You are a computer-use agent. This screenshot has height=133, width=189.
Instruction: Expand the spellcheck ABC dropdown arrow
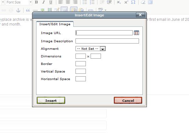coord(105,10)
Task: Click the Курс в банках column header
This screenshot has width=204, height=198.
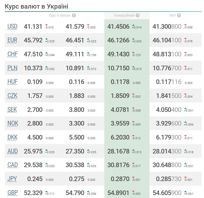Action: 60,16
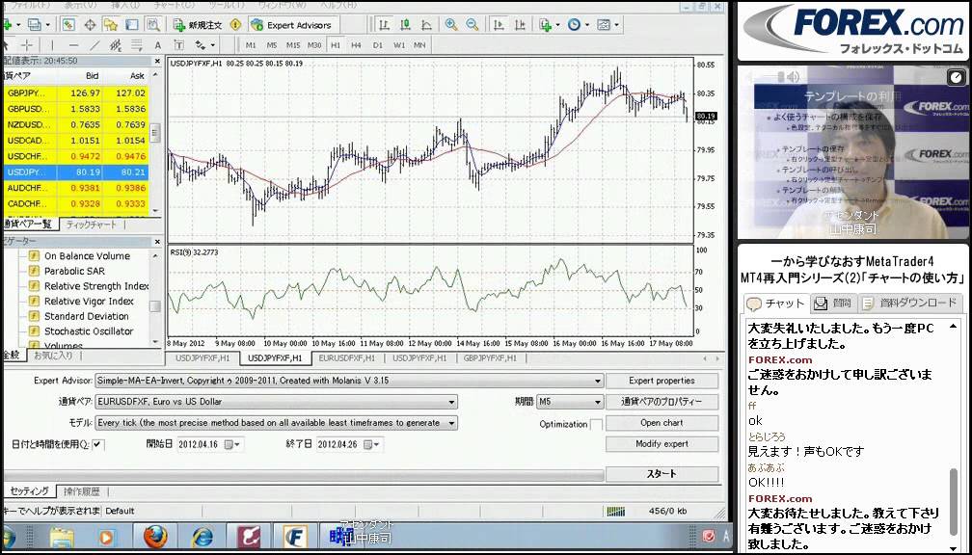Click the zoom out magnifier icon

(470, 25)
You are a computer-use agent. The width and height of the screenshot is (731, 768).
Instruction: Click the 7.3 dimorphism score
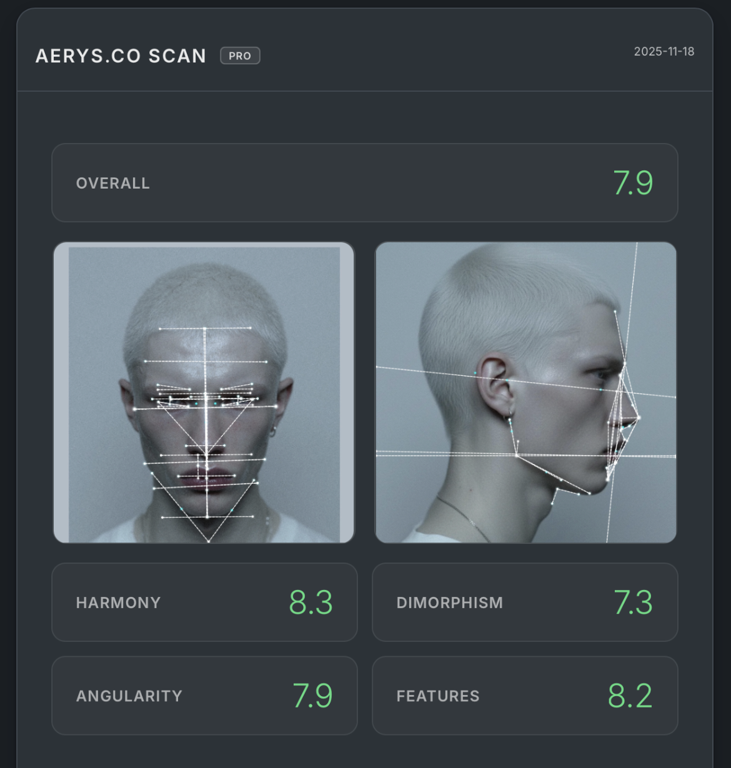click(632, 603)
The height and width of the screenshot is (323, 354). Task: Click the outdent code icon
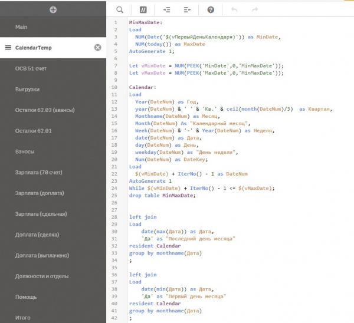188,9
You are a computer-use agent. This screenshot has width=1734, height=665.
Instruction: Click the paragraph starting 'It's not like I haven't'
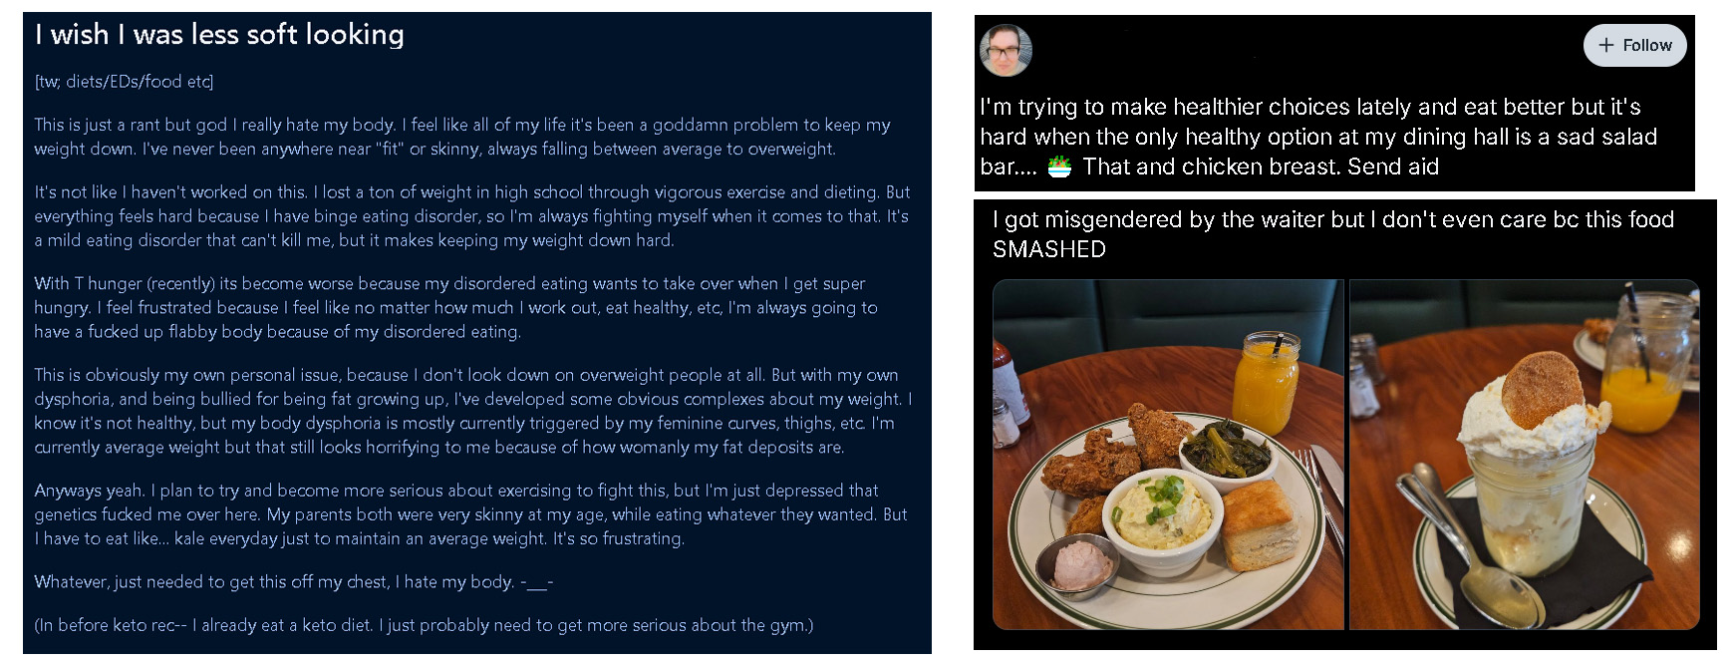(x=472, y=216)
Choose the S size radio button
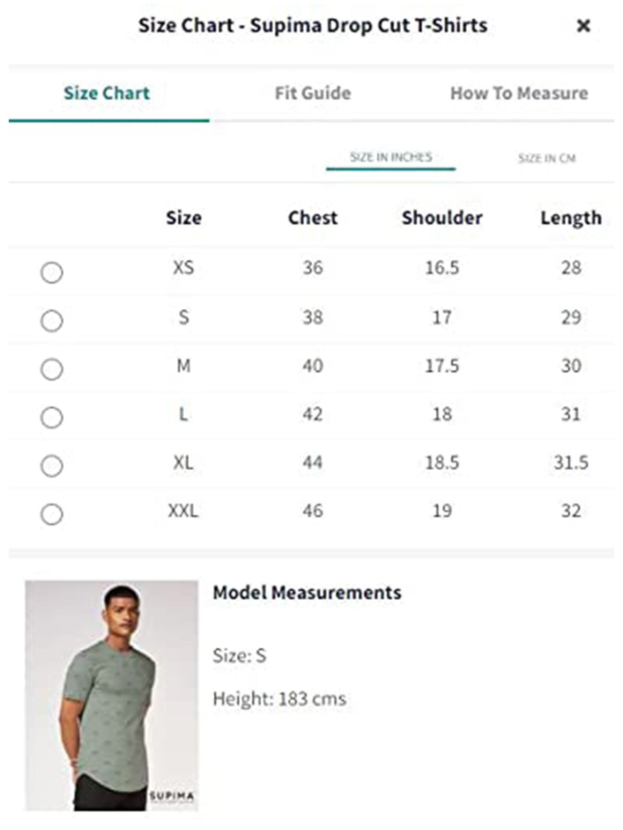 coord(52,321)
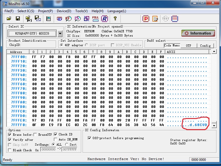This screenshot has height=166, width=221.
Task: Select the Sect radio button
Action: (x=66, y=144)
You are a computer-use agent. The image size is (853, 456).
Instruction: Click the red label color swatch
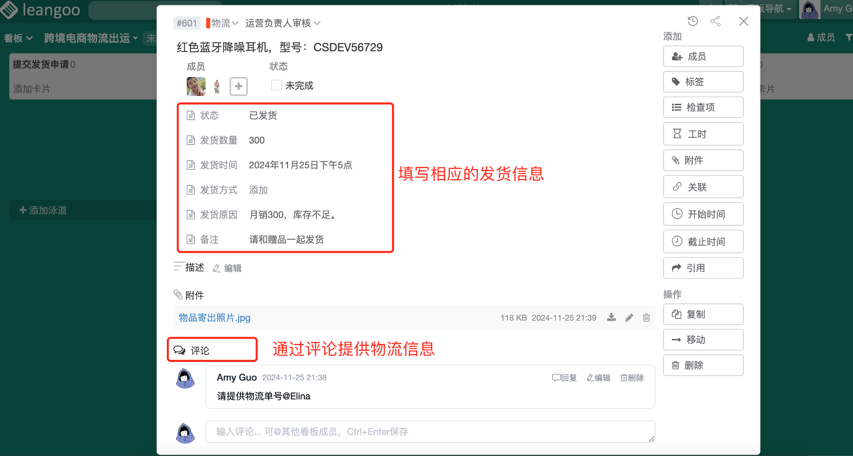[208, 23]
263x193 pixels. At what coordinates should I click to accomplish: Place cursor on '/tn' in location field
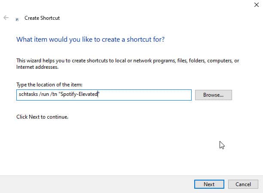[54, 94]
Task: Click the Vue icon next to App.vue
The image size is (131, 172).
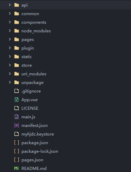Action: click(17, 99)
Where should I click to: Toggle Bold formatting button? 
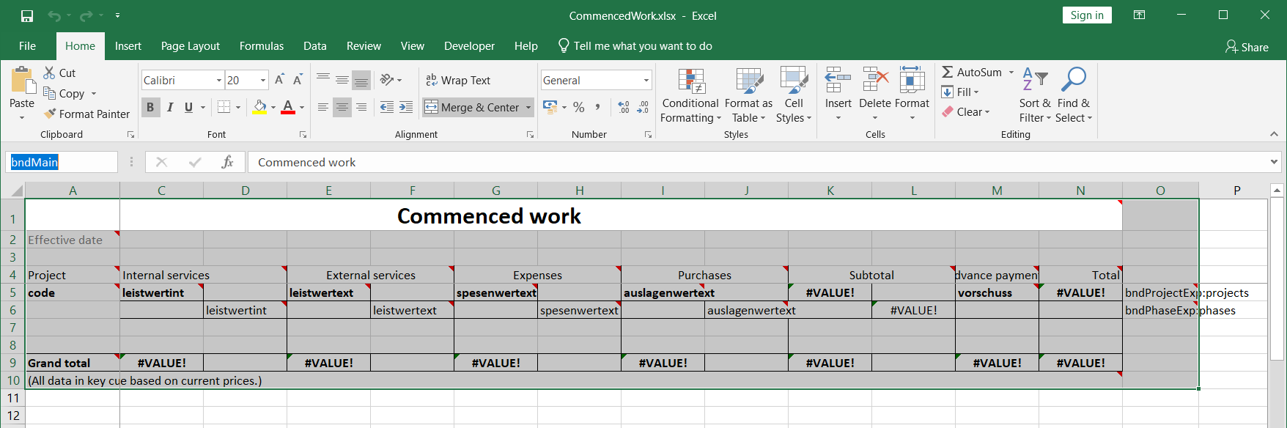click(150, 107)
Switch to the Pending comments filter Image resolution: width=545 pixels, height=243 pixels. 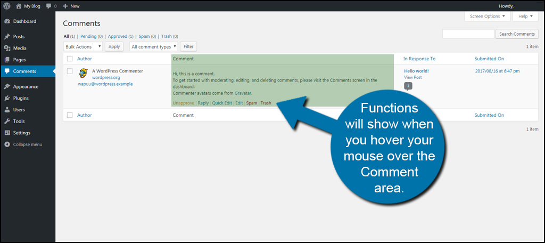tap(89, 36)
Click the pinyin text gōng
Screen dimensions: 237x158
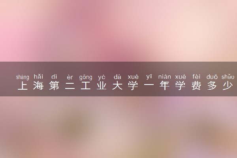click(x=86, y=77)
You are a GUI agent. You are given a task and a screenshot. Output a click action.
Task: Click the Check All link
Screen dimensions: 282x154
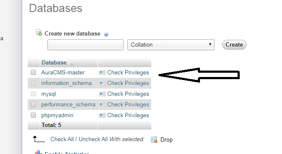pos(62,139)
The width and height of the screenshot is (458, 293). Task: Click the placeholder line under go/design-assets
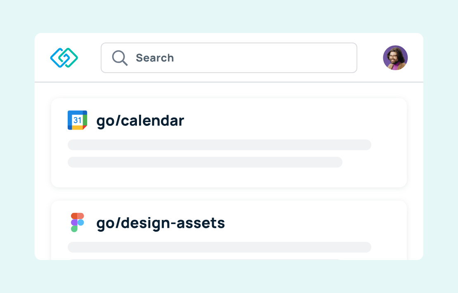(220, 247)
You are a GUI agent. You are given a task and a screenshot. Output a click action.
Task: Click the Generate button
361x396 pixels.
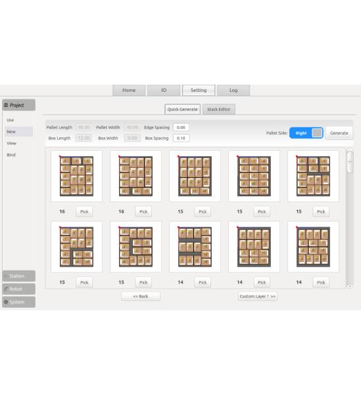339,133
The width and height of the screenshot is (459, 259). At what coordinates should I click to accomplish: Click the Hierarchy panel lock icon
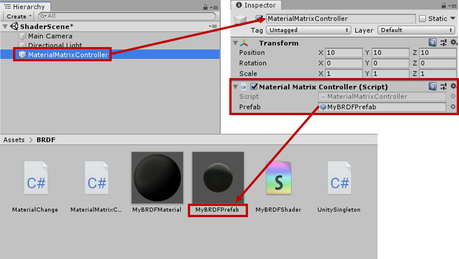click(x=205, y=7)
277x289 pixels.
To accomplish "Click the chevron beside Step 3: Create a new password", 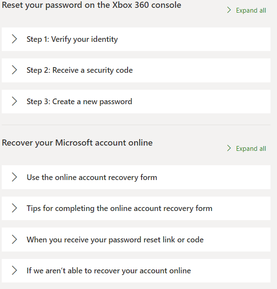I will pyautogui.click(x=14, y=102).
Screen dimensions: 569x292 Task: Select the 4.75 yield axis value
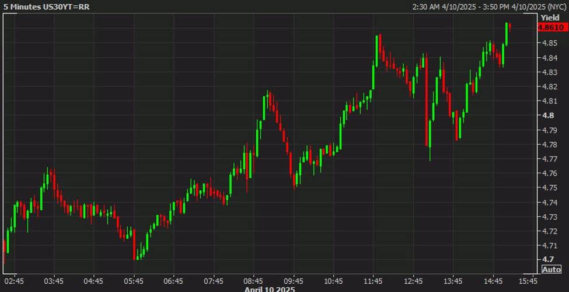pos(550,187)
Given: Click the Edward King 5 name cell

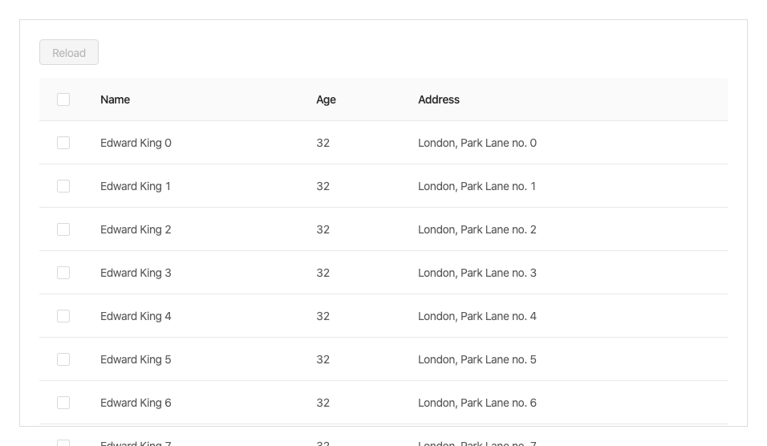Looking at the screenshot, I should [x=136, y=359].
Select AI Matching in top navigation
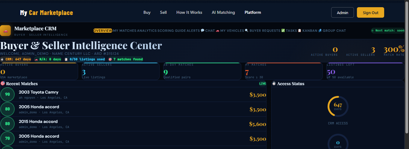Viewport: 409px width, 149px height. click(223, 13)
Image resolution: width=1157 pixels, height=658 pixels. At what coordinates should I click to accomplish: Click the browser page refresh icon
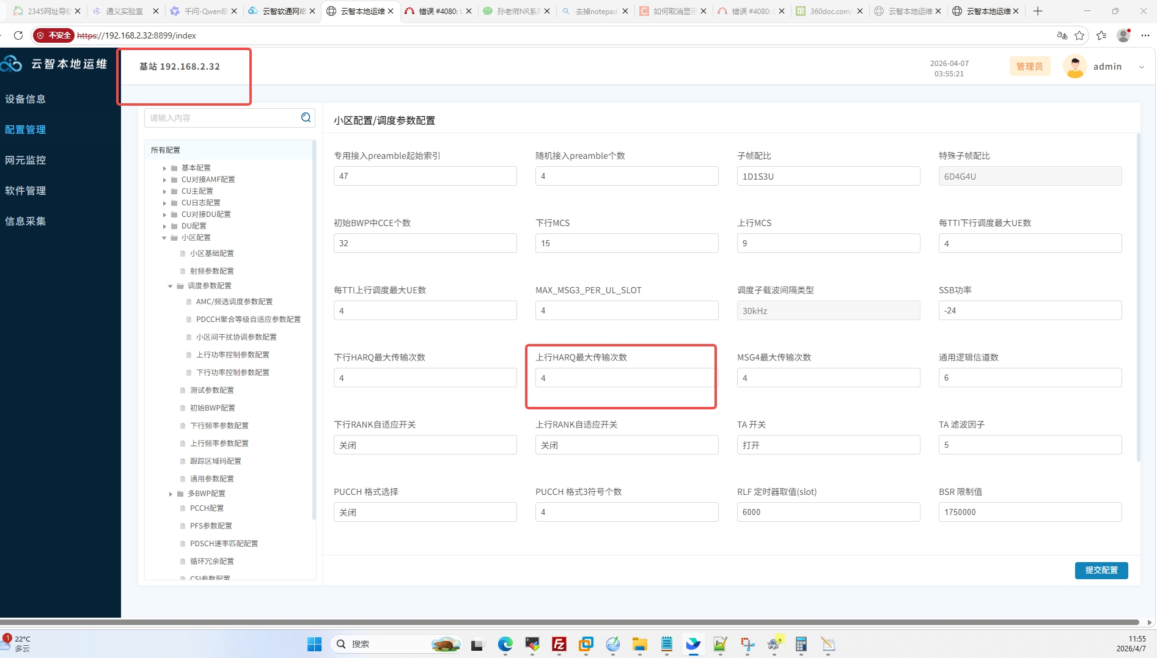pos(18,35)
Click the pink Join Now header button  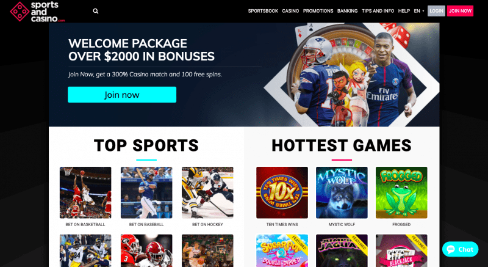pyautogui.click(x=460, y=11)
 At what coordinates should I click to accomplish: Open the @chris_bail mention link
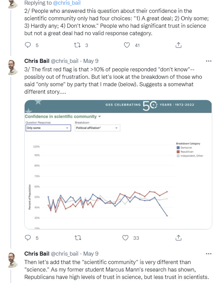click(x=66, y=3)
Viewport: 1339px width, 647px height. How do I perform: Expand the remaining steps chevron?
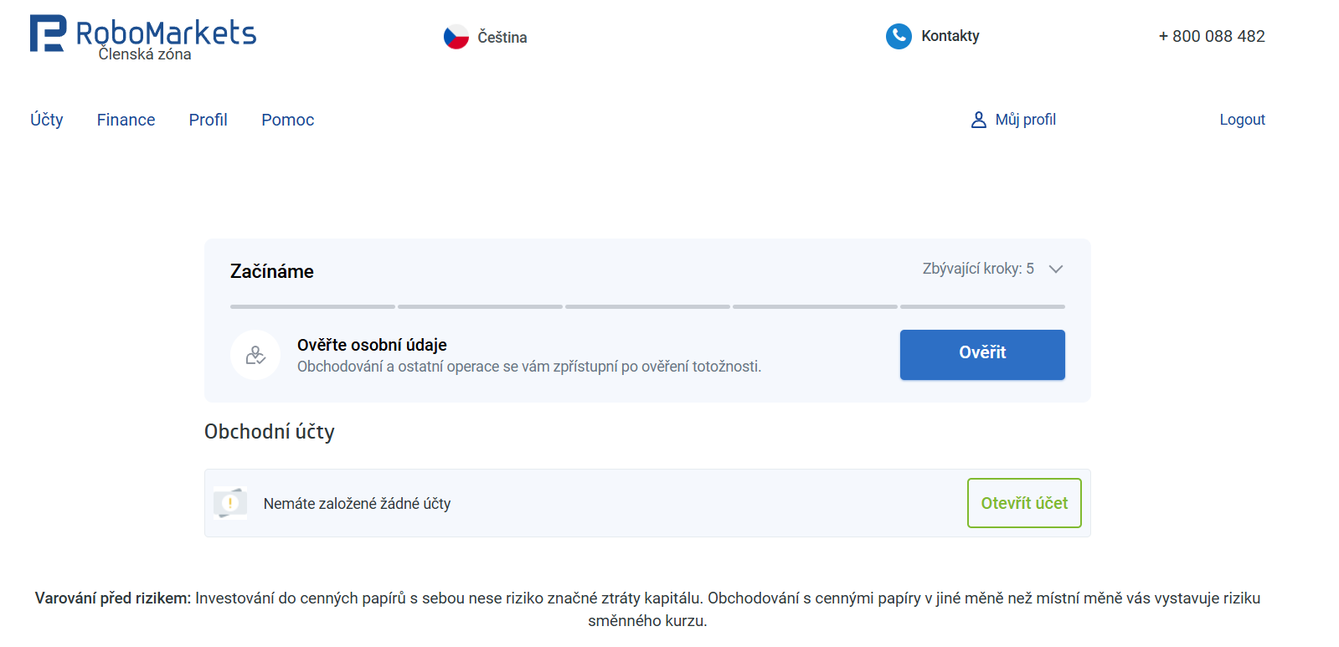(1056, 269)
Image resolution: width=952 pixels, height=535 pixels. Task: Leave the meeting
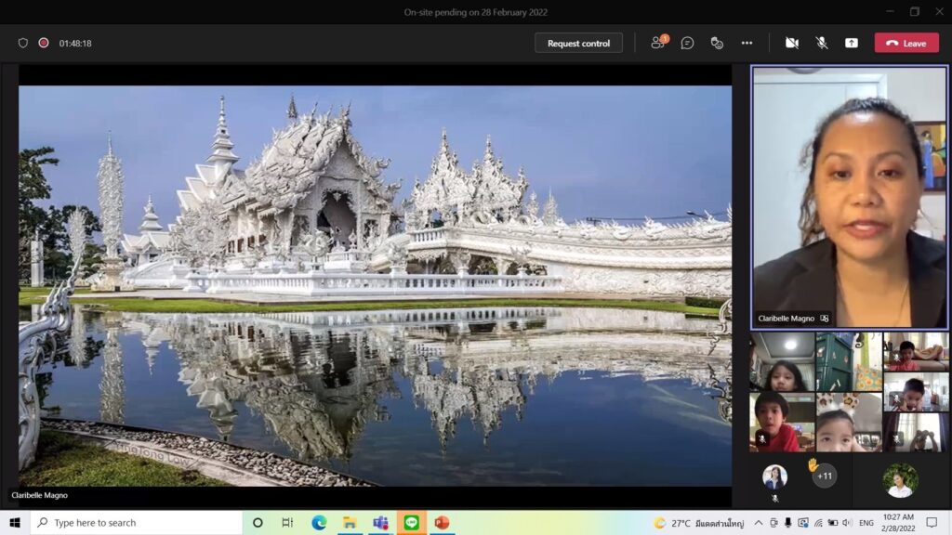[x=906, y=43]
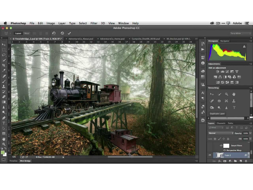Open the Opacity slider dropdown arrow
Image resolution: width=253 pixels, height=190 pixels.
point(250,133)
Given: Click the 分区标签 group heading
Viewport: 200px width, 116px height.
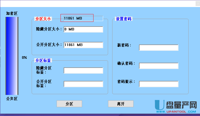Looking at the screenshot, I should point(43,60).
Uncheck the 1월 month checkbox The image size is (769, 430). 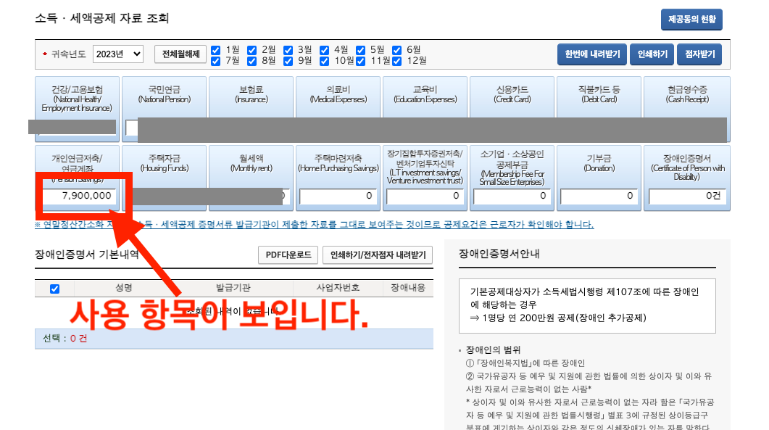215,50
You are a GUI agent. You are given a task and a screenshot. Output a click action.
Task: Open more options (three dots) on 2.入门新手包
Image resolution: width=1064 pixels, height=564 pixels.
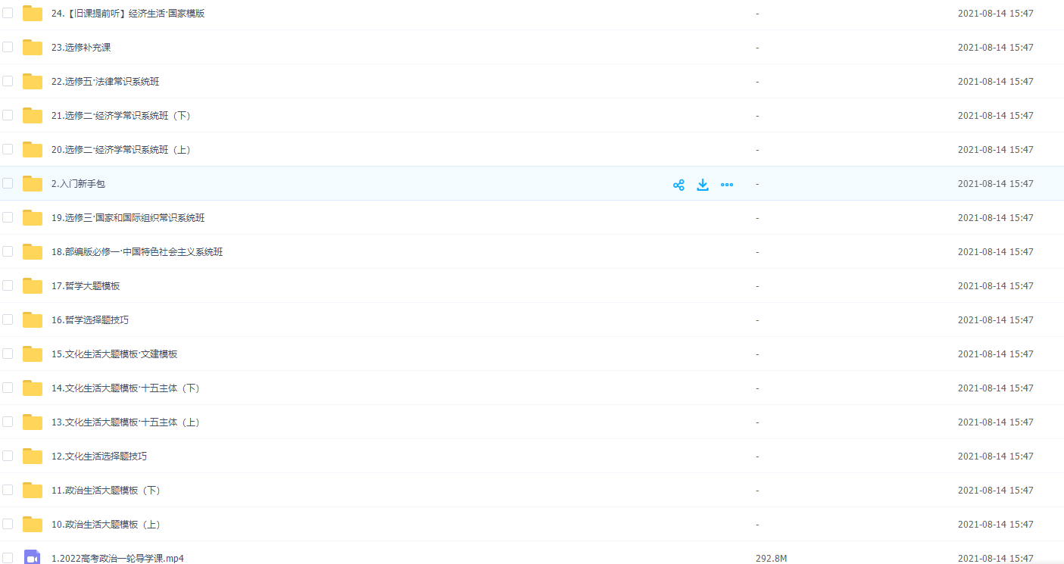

++++

WHAT IS BEING ASKED: Locate all lines in the listing above with the word "agent". Copy them.

YOUR RESPONSE:
You are a computer-use agent. This screenshot has height=133, width=189.
You are a computer-use agent. The width and height of the screenshot is (731, 768).
You are a computer-use agent. This screenshot has width=1734, height=665.
You are a computer-use agent. The image size is (853, 456).
You are a GUI agent. You are given a task and a screenshot. Output a click action.
You are a GUI agent. You are given a task and a screenshot. Output a click action.
You are a GUI agent. You are given a task and a screenshot. Output a click action.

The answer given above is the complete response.